| YOUR GOAL |
Which lines below hold the word "bold"? Report each one.

[Saved entries]
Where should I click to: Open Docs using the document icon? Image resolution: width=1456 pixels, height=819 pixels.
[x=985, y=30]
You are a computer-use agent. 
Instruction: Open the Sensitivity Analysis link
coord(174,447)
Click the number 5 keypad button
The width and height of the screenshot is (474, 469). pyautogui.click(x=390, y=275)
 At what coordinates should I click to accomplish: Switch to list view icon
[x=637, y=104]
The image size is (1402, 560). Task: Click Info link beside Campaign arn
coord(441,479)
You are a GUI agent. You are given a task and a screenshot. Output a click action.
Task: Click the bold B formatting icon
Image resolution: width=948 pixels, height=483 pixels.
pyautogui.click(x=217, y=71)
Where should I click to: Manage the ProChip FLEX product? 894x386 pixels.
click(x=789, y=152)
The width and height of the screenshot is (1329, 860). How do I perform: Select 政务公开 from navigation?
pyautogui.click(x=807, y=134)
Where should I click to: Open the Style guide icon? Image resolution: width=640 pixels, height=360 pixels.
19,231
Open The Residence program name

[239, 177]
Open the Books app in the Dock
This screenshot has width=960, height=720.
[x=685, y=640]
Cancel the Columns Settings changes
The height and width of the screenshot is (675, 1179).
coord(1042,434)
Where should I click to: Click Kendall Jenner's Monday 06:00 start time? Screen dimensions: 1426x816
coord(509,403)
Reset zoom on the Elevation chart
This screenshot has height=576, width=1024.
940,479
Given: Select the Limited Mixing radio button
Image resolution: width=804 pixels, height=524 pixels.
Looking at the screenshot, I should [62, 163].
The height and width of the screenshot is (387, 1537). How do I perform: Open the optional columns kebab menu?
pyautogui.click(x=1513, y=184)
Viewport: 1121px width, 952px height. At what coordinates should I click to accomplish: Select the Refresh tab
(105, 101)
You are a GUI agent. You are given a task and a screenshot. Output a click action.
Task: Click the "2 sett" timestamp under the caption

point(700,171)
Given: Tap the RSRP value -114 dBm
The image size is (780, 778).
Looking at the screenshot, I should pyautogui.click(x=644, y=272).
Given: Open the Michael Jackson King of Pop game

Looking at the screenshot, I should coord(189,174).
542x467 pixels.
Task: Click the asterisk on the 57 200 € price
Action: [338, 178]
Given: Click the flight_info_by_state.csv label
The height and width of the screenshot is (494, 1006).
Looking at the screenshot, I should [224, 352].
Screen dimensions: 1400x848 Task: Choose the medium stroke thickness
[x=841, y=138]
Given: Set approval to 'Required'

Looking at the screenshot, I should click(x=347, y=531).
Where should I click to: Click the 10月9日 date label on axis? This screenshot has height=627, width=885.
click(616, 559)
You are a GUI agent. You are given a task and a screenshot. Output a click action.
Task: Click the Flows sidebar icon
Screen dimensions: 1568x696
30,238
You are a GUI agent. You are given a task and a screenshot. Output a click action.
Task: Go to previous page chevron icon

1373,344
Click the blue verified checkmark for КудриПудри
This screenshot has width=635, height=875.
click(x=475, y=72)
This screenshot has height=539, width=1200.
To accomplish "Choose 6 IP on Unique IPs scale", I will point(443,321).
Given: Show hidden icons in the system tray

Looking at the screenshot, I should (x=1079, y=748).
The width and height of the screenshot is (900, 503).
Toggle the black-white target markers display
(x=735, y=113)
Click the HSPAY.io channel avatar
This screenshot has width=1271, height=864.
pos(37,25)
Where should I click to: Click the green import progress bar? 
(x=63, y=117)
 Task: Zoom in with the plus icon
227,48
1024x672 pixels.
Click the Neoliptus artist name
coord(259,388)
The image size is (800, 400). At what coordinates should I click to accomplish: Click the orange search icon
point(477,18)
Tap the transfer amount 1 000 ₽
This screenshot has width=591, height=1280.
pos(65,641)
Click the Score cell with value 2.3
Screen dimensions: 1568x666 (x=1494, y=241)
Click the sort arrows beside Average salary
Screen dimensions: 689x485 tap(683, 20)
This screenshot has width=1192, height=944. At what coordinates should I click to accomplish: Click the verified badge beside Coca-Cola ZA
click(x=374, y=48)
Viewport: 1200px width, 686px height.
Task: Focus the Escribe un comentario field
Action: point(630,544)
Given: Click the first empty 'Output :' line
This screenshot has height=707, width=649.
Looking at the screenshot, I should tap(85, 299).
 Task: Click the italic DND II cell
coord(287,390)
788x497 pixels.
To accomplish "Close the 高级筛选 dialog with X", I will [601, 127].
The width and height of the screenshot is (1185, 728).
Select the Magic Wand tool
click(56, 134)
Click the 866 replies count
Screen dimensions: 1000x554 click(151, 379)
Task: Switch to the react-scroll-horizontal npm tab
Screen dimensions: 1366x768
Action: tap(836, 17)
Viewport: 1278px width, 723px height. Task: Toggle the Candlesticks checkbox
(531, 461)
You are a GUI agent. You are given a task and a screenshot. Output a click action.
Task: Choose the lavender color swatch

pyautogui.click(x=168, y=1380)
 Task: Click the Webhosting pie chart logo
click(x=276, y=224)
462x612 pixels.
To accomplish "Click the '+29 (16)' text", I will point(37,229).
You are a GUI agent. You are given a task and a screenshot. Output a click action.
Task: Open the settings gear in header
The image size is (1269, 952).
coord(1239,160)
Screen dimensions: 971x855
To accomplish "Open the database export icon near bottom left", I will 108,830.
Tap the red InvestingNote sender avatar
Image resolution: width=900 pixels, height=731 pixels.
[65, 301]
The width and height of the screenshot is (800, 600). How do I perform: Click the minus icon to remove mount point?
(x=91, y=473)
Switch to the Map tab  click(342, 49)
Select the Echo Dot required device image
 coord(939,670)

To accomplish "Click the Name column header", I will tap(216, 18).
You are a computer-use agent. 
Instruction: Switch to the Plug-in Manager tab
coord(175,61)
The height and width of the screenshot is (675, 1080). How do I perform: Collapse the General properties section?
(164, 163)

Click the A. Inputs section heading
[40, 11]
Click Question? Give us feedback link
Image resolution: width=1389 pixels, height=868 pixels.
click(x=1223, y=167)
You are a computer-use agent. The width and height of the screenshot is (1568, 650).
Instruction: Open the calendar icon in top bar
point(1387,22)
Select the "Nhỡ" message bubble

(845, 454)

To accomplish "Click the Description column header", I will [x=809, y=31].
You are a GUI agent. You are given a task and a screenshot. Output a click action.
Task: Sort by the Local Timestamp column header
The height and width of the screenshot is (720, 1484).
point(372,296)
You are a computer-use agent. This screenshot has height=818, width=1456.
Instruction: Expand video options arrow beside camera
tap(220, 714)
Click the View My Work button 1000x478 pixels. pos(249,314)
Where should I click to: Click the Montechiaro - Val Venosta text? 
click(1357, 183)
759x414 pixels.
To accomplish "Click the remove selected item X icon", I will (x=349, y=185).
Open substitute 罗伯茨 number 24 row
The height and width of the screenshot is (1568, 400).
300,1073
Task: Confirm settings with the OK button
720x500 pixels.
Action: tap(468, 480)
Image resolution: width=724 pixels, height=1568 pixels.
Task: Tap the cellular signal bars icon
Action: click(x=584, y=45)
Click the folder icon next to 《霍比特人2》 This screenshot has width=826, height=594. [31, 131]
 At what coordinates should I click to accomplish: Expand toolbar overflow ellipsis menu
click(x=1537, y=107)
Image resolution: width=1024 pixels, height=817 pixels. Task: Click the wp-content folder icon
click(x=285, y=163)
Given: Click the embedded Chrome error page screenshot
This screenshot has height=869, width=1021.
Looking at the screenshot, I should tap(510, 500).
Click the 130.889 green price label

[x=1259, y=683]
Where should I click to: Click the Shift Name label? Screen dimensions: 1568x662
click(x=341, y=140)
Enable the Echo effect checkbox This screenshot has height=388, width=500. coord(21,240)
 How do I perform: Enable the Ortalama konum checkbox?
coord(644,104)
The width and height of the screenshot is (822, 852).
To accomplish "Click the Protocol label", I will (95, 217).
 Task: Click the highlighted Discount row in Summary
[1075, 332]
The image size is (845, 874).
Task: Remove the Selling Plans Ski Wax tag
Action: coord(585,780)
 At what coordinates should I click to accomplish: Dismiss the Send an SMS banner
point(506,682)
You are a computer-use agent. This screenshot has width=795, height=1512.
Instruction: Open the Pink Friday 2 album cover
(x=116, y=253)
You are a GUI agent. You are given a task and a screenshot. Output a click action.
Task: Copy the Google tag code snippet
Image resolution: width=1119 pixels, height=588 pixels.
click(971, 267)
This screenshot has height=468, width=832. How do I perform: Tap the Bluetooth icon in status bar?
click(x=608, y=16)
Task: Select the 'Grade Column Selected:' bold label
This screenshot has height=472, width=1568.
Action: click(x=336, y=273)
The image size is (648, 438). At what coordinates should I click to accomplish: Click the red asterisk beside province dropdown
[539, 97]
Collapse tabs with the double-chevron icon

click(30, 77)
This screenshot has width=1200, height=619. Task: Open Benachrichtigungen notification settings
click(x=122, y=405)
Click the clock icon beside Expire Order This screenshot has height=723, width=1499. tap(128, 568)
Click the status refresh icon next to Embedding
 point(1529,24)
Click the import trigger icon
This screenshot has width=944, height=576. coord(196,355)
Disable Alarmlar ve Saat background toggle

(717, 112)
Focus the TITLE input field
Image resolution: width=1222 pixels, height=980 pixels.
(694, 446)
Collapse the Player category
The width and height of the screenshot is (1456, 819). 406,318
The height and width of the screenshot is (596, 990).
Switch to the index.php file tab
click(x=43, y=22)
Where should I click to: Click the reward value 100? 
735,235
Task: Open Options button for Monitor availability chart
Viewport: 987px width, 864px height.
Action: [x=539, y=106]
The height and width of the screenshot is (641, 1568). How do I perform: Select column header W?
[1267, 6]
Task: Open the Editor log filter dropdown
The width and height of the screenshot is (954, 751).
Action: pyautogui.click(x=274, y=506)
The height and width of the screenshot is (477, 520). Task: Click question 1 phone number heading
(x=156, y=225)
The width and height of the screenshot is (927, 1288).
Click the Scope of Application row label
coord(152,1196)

| EXERCISE RESULT |
Task: Click the bold B formatting icon
Task: Select the 'Grade Column Selected:' bold label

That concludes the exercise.